Ralph DeFronzo: So now that we've identified this large group of people who are poorly controlled, on multiple medications, and it looks like cortisol or excess cortisol is playing a role here. First question is, why is cortisol bad? So if you go through the literature at it, there actually been very, very good studies that have been carried out that cortisol causes insulin resistance and muscle. Of course, this is very bad for diabetic patients, because part of the genetic problem is insulin resistance. Cortisol causes insulin resistance in the liver, in too much glucose production by your liver is an a problem, and cortisol also interferes with beta cell function, the ability to secrete insulin. So these are 3 huge defects that are present in people with diabetes, and cortisol, independent of the genetic contribution, aggravates these defects. So we have a good understanding of why your glucose tolerance should be poor, and why it's so difficult to control these people.

So now, if we can, and we have, established in these people hypercortisolism as an important player, can we do anything about it? Well, most importantly, you need to do an imaging study of the abdomen and look at the adrenal gland. So if there is an adenoma, that is hypersecreting cortisol, of course, the way you want to go to take care of this is to remove the adenoma, and we found in the CATALYST study, that about one quarter of the people with hypercortisolism have an adenoma, that's seems to be hyperfunctioning. The other 3 quarters have just adrenal hyperplasia, their adrenals are hypersecreting. So how could you attack this? Well, one way would be, you could add more diabetes medicines, you could add more blood pressure medicines, you can add more lipid lower medications, but wouldn't it be easier if we add something that really got rid of the hypercortisolism.

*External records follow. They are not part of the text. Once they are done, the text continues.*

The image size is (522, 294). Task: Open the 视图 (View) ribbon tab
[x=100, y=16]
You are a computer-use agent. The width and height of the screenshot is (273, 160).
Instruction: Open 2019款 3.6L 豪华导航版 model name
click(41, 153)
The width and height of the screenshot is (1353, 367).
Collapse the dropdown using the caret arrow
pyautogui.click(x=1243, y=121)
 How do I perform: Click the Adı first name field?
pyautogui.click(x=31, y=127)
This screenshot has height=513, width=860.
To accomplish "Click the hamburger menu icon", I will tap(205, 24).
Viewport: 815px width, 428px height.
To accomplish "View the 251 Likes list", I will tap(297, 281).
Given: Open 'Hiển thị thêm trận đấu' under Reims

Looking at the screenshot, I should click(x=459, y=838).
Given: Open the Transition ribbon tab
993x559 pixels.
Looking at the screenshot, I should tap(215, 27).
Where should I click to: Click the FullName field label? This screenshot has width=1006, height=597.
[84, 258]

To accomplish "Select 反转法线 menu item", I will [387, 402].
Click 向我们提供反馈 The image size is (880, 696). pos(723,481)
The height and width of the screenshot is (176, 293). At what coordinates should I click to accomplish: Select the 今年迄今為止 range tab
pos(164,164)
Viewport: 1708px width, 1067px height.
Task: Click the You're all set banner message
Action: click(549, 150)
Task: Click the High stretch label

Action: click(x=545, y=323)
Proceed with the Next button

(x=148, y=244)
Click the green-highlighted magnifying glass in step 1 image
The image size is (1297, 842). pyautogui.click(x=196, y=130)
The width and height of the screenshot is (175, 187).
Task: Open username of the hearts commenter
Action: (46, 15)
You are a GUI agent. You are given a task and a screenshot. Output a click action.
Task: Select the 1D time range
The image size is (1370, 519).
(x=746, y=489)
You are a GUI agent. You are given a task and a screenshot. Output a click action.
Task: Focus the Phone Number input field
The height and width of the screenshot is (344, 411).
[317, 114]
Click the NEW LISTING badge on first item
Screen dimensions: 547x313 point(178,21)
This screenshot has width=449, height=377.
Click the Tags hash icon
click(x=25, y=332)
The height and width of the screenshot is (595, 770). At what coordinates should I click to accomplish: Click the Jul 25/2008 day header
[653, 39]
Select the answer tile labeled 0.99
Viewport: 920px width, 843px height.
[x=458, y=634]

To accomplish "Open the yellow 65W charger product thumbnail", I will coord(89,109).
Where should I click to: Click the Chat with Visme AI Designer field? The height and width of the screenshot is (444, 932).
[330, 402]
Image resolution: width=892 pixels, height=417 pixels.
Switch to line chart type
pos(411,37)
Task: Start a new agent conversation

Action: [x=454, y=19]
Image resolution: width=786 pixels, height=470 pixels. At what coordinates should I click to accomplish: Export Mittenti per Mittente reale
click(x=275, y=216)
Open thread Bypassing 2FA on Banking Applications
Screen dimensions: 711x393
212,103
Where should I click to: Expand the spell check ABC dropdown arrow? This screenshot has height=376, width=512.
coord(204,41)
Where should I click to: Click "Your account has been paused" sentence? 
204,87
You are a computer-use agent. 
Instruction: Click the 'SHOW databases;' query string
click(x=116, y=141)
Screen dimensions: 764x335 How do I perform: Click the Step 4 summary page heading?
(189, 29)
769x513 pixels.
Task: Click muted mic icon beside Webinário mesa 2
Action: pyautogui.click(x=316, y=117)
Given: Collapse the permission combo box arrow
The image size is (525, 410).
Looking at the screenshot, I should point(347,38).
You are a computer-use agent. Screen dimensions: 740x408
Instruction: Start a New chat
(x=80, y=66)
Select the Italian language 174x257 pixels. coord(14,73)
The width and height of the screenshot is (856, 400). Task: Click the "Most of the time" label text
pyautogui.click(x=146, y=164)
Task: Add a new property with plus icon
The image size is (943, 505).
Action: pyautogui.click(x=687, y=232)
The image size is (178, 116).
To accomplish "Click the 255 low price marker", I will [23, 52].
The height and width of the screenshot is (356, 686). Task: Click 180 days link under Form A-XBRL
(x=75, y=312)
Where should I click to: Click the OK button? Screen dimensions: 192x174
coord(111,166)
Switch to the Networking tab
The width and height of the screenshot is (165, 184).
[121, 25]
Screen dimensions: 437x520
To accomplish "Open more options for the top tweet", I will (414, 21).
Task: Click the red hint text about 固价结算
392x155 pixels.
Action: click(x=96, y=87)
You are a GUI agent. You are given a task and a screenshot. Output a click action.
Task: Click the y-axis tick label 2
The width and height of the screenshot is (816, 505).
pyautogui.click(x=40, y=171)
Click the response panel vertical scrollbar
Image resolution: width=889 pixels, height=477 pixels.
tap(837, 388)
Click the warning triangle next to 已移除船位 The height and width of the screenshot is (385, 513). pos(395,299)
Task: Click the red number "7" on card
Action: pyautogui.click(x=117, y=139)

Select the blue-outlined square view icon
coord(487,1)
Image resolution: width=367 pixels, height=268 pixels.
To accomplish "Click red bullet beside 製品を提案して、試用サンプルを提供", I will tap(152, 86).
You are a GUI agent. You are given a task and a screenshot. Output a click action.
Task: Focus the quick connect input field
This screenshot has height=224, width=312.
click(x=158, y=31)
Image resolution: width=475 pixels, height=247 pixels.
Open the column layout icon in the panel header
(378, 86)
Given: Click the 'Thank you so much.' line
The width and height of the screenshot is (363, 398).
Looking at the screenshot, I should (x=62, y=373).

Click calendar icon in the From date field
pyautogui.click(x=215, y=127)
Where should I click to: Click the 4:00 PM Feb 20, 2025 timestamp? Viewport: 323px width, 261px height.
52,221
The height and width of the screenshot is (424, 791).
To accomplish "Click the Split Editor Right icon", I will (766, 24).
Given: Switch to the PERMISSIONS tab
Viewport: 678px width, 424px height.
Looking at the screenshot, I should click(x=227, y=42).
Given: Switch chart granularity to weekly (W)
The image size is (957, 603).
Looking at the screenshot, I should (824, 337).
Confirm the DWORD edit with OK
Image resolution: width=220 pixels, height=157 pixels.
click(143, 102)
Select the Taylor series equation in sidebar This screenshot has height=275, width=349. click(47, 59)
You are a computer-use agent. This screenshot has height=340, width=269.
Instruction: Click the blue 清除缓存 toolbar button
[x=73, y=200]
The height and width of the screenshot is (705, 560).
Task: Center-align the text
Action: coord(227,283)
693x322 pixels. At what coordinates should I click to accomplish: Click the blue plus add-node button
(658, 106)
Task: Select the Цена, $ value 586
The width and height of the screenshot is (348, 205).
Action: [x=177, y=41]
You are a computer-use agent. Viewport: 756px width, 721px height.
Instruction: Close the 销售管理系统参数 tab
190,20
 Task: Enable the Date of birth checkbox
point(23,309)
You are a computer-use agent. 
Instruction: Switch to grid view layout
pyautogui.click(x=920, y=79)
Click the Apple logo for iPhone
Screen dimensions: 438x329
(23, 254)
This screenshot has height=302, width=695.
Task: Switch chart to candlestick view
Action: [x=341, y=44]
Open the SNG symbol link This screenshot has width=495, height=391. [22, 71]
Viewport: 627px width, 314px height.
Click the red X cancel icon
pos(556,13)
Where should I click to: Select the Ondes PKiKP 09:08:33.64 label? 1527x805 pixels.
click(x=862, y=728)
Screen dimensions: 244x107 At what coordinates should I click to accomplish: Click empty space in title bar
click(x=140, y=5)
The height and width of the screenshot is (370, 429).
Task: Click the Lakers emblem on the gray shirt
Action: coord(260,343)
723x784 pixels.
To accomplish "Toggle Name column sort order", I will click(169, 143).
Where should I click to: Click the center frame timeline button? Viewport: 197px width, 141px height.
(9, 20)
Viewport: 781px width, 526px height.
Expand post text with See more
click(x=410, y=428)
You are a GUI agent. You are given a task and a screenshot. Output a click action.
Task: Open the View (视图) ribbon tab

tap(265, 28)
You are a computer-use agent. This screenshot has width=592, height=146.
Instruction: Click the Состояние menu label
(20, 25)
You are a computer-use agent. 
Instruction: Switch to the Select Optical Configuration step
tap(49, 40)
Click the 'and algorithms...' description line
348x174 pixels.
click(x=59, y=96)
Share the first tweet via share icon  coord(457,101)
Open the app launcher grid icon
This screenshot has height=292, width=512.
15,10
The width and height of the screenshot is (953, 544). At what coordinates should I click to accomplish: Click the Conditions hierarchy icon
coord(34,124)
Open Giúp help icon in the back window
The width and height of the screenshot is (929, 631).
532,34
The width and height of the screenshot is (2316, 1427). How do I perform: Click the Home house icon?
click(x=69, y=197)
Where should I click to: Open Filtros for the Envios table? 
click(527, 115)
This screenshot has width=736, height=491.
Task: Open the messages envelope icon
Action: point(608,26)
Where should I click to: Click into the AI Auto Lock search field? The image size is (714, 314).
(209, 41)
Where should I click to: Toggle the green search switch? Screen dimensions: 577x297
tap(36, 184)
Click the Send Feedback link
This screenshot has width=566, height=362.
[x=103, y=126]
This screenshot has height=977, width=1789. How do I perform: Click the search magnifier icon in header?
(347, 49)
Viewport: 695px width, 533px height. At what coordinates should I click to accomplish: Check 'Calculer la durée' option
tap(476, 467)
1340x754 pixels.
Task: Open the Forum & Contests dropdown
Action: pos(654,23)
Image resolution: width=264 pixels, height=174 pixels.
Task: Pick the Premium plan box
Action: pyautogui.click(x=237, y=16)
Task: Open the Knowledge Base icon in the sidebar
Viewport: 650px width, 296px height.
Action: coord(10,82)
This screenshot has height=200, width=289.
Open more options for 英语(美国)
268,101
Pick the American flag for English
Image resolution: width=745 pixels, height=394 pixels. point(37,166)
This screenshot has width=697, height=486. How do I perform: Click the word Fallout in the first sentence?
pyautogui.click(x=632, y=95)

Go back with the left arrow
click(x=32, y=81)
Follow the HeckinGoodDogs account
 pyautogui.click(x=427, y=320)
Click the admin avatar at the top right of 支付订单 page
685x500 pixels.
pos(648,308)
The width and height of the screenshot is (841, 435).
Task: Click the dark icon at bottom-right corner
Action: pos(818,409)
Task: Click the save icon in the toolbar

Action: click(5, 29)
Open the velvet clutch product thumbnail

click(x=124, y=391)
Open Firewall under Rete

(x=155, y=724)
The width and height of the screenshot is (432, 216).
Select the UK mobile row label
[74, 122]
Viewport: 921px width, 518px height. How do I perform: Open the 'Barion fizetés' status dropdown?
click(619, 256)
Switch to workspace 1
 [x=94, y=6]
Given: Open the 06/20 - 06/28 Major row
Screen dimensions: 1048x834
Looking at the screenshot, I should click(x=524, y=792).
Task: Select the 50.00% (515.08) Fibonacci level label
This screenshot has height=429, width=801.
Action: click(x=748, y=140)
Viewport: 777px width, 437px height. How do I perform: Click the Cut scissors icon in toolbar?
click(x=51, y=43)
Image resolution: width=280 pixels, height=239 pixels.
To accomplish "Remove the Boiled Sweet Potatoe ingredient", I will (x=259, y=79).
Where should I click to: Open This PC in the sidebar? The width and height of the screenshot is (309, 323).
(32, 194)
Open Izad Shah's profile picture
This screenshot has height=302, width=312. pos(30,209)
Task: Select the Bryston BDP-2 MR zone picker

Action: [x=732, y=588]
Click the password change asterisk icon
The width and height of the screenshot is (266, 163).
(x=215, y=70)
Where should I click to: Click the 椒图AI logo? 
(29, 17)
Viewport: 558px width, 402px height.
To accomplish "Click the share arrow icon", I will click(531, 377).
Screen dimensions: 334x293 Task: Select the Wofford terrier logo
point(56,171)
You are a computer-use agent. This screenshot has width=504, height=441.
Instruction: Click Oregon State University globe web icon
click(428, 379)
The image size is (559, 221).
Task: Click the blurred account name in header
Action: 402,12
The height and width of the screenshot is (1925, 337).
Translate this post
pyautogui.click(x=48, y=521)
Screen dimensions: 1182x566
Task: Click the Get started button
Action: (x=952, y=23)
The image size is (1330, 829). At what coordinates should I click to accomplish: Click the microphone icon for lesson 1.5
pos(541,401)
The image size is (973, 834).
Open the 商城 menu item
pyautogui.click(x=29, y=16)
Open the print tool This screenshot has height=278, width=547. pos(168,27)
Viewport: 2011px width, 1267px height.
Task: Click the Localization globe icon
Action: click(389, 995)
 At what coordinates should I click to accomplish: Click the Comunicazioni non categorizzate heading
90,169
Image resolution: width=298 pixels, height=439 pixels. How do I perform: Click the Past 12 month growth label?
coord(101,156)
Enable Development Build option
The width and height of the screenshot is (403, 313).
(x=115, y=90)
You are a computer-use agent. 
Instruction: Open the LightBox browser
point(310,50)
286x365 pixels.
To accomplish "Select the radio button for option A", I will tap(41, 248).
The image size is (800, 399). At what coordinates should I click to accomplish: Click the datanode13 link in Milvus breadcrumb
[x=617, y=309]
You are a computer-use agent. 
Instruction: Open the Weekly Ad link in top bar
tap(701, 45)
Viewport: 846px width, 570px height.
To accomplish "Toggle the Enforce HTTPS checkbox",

So the second part of the catalyst is take these people who have been identified, who have hypercortisolism, and the treatment with a drug that is already approved, again very important, already approved by the Food and Drug Administration for treating hyperglycemia associated with Cushing disease, and that's [mifepristone (Korlym; Corcept Therapeutics)] and [mifepristone] is a glucocorticoid receptor antagonists. So in high cortisol levels, the cortisol has to interact with its receptor do its all these bad things we talked about. So we're going to block the ability of cortisol to interact with the receptor, and in doing so, we can ameliorate the antagonistic effects of cortisol. Now, as I said, part 2 of the CATALYST study is to look and see how effective is Korlym, mifepristone. I like to say Korlym because it's a lot easier to pronounce. So part 2 is ongoing. So we'll have to see now that we've identified this defect hypercortisolism, can locking the glucocorticoid receptor improve your glucose tolerance? We also know that this high incidence of hypertension. Many of these people are on 2-3 anti-hypertensive drugs, can we get their blood pressure controlled now with fewer medications? There are some side effects that occur with [mifepristone]. One is important is that [mifepristone] is also interferes [and blocks] the progesterone receptor. So in females, it can cause endometrial thickening and vaginal bleeding. So that is a potential sort of downside. As I said, that doesn't happen in most women, but it can be a problem in some women. There is in development, a sort of stepchild of Korlym. It's a relacorilant [(Corcept Therapeutics)], which is highly specific for the glucocorticoid receptor that does not block the progesterone receptor. So again, these are trials that are going on. This is with relacorilant is the GRACE study. The results of that had just been announced. They look pretty impressive. So there may be even another sort of generation which we'll get around this problem with intermedio endometrial thickening that we see in hand ladies in vaginal bleeding.